Anxious to try out the latest technology, Conrad resumed his ham radio broadcasts in 1919, using a new microphone and a continuous wave transmitter that enabled him to broadcast voices when most others were still employing spark telegraphy. As his broadcasts grew in popularity, Conrad began to expand his broadcasts, including Saturday night live performances by family members, coworkers and local professional musicians, and with phonograph recordings. Soon Pittsburghers contacted Conrad "requesting" that he play songs at particular times. Conrad then made an arrangement with the Hamilton Music Store: free records in exchange for mentions of the store. Soon, Pittsburgh's Joseph Horne Department Store was running newspaper ads boasting that their wireless sets were capable of receiving Conrad's broadcasts.
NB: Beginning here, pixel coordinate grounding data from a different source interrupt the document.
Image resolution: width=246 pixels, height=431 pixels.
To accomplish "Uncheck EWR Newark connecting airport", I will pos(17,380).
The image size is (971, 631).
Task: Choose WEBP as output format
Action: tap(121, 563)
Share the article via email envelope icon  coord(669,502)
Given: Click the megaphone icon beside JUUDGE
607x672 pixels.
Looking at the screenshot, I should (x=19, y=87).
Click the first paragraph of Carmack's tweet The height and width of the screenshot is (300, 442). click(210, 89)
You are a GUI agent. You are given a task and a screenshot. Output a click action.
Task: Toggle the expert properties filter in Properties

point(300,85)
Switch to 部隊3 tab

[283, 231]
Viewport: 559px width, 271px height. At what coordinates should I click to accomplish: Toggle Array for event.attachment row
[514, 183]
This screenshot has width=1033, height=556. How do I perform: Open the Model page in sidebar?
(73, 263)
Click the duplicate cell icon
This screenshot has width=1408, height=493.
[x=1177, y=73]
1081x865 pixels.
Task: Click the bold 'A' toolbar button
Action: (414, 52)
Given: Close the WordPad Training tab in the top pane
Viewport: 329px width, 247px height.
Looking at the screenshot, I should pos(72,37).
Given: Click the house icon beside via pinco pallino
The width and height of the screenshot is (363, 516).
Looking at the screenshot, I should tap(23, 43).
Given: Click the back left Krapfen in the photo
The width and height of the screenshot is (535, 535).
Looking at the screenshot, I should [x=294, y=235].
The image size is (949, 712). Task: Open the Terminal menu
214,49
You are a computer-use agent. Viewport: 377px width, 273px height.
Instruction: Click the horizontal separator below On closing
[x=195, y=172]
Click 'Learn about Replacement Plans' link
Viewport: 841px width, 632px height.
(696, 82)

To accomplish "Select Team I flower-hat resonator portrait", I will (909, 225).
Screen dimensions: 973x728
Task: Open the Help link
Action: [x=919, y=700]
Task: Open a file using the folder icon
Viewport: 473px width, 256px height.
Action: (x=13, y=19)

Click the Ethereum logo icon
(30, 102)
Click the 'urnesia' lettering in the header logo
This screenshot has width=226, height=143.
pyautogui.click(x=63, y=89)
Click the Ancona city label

Conrad's broadcasts were uncovering a vast market of people eager for news and entertainment. This activity soon came to the attention of Westinghouse vice president Harry P. Davis, who was quick to recognize the commercial potential. For local goodwill, and to sell the radio receivers that Westinghouse had begun to manufacture, Davis asked Conrad to build a station at its East Pittsburgh plant and to have it running by November 2, to broadcast the returns in the presidential election between Warren G. Harding and James Cox.

Color image of a radio set, with the lid open.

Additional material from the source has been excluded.